RECORDS:
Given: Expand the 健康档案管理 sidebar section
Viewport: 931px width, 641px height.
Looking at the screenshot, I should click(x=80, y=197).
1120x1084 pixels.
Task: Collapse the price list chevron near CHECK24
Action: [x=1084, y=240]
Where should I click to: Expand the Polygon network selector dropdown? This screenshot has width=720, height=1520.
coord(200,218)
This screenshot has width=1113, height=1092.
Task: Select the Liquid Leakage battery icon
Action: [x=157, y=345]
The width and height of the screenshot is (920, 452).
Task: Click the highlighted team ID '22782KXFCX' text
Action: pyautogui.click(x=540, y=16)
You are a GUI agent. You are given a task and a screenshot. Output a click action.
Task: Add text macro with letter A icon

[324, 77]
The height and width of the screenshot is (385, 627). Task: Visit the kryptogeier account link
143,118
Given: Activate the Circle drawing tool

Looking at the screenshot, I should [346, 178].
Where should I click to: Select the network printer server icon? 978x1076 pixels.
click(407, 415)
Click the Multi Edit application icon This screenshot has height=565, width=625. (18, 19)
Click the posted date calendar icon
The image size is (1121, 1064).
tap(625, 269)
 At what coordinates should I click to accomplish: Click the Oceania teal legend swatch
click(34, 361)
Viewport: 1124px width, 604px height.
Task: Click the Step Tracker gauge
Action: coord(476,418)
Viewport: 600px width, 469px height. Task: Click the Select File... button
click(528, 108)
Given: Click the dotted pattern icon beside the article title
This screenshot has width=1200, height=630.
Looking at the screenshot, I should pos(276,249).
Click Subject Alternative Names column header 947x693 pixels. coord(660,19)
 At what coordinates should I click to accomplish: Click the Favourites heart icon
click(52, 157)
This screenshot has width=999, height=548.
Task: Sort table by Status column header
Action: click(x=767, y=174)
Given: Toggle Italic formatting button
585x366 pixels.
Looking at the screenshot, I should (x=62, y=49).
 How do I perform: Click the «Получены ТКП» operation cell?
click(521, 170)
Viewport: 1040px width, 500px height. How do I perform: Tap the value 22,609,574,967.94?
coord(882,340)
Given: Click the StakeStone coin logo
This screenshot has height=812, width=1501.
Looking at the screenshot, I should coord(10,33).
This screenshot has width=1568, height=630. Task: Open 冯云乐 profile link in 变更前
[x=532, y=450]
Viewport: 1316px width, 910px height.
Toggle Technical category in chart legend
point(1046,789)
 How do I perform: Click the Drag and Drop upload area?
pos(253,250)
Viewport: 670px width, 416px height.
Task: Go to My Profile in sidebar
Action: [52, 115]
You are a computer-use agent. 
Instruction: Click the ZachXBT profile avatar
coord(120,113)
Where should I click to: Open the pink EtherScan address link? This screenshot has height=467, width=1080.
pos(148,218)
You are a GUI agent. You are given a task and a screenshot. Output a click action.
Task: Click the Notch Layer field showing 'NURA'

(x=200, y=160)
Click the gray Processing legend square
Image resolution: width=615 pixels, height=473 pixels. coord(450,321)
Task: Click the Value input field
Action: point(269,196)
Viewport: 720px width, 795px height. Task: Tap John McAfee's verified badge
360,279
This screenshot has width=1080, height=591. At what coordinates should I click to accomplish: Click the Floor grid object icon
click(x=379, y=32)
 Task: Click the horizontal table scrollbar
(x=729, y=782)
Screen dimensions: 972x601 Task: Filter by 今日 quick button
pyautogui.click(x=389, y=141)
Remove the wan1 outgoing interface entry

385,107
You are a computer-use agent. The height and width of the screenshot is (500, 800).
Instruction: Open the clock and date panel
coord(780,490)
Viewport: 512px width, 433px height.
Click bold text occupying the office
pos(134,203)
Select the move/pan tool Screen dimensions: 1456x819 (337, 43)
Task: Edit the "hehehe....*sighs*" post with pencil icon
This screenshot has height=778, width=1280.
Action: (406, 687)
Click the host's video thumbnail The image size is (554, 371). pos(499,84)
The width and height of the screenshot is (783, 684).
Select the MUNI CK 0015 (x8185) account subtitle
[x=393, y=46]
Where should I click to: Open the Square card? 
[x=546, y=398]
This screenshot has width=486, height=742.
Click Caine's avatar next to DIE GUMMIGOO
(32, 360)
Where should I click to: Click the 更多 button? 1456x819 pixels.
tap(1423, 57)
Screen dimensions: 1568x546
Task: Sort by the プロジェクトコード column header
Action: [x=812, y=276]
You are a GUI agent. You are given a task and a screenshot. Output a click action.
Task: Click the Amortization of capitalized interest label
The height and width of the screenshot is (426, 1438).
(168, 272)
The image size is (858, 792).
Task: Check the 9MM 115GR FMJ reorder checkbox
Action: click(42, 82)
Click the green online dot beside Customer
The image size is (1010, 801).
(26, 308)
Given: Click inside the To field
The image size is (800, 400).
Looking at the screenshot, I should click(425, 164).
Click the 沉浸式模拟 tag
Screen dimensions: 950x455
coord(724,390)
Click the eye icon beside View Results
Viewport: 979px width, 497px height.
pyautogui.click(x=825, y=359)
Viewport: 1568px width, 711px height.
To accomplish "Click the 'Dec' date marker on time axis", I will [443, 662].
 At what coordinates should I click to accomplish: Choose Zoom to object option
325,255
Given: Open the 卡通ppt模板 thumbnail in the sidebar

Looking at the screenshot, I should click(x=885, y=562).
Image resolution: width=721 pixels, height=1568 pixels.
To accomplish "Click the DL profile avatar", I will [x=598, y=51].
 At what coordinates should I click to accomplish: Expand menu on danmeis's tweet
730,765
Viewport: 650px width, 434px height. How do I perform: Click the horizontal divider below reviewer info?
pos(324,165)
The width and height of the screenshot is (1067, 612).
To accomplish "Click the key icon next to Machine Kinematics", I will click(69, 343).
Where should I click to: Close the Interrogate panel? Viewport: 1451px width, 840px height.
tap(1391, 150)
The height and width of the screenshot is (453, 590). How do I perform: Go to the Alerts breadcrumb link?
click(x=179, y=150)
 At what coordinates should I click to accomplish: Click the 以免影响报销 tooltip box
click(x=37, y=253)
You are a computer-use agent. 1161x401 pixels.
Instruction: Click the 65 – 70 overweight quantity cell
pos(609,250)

TO DO: Can you reproduce the data above, replacing every "At what coordinates" with "At which position" and leaving everything else unchanged?

IN RESPONSE:
Given: Expand the 健康档案管理 sidebar section
Viewport: 931px width, 641px height.
Looking at the screenshot, I should click(x=80, y=197).
1120x1084 pixels.
Task: Collapse the price list chevron near CHECK24
Action: [x=1084, y=240]
Where should I click to: Expand the Polygon network selector dropdown? This screenshot has width=720, height=1520.
coord(200,218)
This screenshot has width=1113, height=1092.
Task: Select the Liquid Leakage battery icon
Action: [x=157, y=345]
The width and height of the screenshot is (920, 452).
Task: Click the highlighted team ID '22782KXFCX' text
Action: pyautogui.click(x=540, y=16)
You are a GUI agent. You are given a task and a screenshot. Output a click action.
Task: Add text macro with letter A icon

[324, 77]
The height and width of the screenshot is (385, 627). Task: Visit the kryptogeier account link
143,118
Given: Activate the Circle drawing tool

Looking at the screenshot, I should [346, 178].
Where should I click to: Select the network printer server icon? 978x1076 pixels.
click(407, 415)
Click the Multi Edit application icon This screenshot has height=565, width=625. (18, 19)
Click the posted date calendar icon
The image size is (1121, 1064).
tap(625, 269)
 At which position should I click to accomplish: Click the Oceania teal legend swatch
click(34, 361)
Viewport: 1124px width, 604px height.
Task: Click the Step Tracker gauge
Action: coord(476,418)
Viewport: 600px width, 469px height. Task: Click the Select File... button
click(528, 108)
Given: Click the dotted pattern icon beside the article title
This screenshot has width=1200, height=630.
Looking at the screenshot, I should pos(276,249).
Click Subject Alternative Names column header 947x693 pixels. coord(660,19)
 At which position should I click to accomplish: Click the Favourites heart icon
click(52, 157)
This screenshot has width=999, height=548.
Task: Sort table by Status column header
Action: click(x=767, y=174)
Given: Toggle Italic formatting button
585x366 pixels.
Looking at the screenshot, I should (x=62, y=49).
 How do I perform: Click the «Получены ТКП» operation cell?
click(521, 170)
Viewport: 1040px width, 500px height. How do I perform: Tap the value 22,609,574,967.94?
coord(882,340)
Given: Click the StakeStone coin logo
This screenshot has height=812, width=1501.
Looking at the screenshot, I should coord(10,33).
This screenshot has width=1568, height=630. Task: Open 冯云乐 profile link in 变更前
[x=532, y=450]
Viewport: 1316px width, 910px height.
Toggle Technical category in chart legend
point(1046,789)
 How do I perform: Click the Drag and Drop upload area?
pos(253,250)
Viewport: 670px width, 416px height.
Task: Go to My Profile in sidebar
Action: [52, 115]
You are a computer-use agent. 
Instruction: Click the ZachXBT profile avatar
coord(120,113)
Where should I click to: Open the pink EtherScan address link? This screenshot has height=467, width=1080.
pos(148,218)
You are a GUI agent. You are given a task and a screenshot. Output a click action.
Task: Click the Notch Layer field showing 'NURA'

(x=200, y=160)
Click the gray Processing legend square
Image resolution: width=615 pixels, height=473 pixels. coord(450,321)
Task: Click the Value input field
Action: point(269,196)
Viewport: 720px width, 795px height. Task: Tap John McAfee's verified badge
360,279
This screenshot has width=1080, height=591. At which position should I click to accomplish: Click the Floor grid object icon
click(x=379, y=32)
 Task: Click the horizontal table scrollbar
(x=729, y=782)
Screen dimensions: 972x601 Task: Filter by 今日 quick button
pyautogui.click(x=389, y=141)
Remove the wan1 outgoing interface entry

385,107
You are a computer-use agent. The height and width of the screenshot is (500, 800).
Instruction: Open the clock and date panel
coord(780,490)
Viewport: 512px width, 433px height.
Click bold text occupying the office
pos(134,203)
Select the move/pan tool Screen dimensions: 1456x819 (337, 43)
Task: Edit the "hehehe....*sighs*" post with pencil icon
This screenshot has height=778, width=1280.
Action: (406, 687)
Click the host's video thumbnail The image size is (554, 371). pos(499,84)
The width and height of the screenshot is (783, 684).
Select the MUNI CK 0015 (x8185) account subtitle
[x=393, y=46]
Where should I click to: Open the Square card? 
[x=546, y=398]
This screenshot has width=486, height=742.
Click Caine's avatar next to DIE GUMMIGOO
(32, 360)
Where should I click to: Click the 更多 button? 1456x819 pixels.
tap(1423, 57)
Screen dimensions: 1568x546
Task: Sort by the プロジェクトコード column header
Action: [x=812, y=276]
You are a GUI agent. You are given a task and a screenshot. Output a click action.
Task: Click the Amortization of capitalized interest label
The height and width of the screenshot is (426, 1438).
(168, 272)
The image size is (858, 792).
Task: Check the 9MM 115GR FMJ reorder checkbox
Action: click(42, 82)
Click the green online dot beside Customer
The image size is (1010, 801).
(26, 308)
Given: Click inside the To field
The image size is (800, 400).
Looking at the screenshot, I should click(425, 164).
Click the 沉浸式模拟 tag
Screen dimensions: 950x455
coord(724,390)
Click the eye icon beside View Results
Viewport: 979px width, 497px height.
pyautogui.click(x=825, y=359)
Viewport: 1568px width, 711px height.
To accomplish "Click the 'Dec' date marker on time axis", I will [443, 662].
 At which position should I click to accomplish: Choose Zoom to object option
325,255
Given: Open the 卡通ppt模板 thumbnail in the sidebar

Looking at the screenshot, I should click(x=885, y=562).
Image resolution: width=721 pixels, height=1568 pixels.
To accomplish "Click the DL profile avatar", I will [x=598, y=51].
 At which position should I click to accomplish: Expand menu on danmeis's tweet
730,765
Viewport: 650px width, 434px height. How do I perform: Click the horizontal divider below reviewer info?
pos(324,165)
The width and height of the screenshot is (1067, 612).
To accomplish "Click the key icon next to Machine Kinematics", I will click(69, 343).
Where should I click to: Close the Interrogate panel? Viewport: 1451px width, 840px height.
tap(1391, 150)
The height and width of the screenshot is (453, 590). How do I perform: Go to the Alerts breadcrumb link?
click(x=179, y=150)
 At which position should I click to accomplish: Click the 以免影响报销 tooltip box
click(x=37, y=253)
You are a computer-use agent. 1161x401 pixels.
Instruction: Click the 65 – 70 overweight quantity cell
pos(609,250)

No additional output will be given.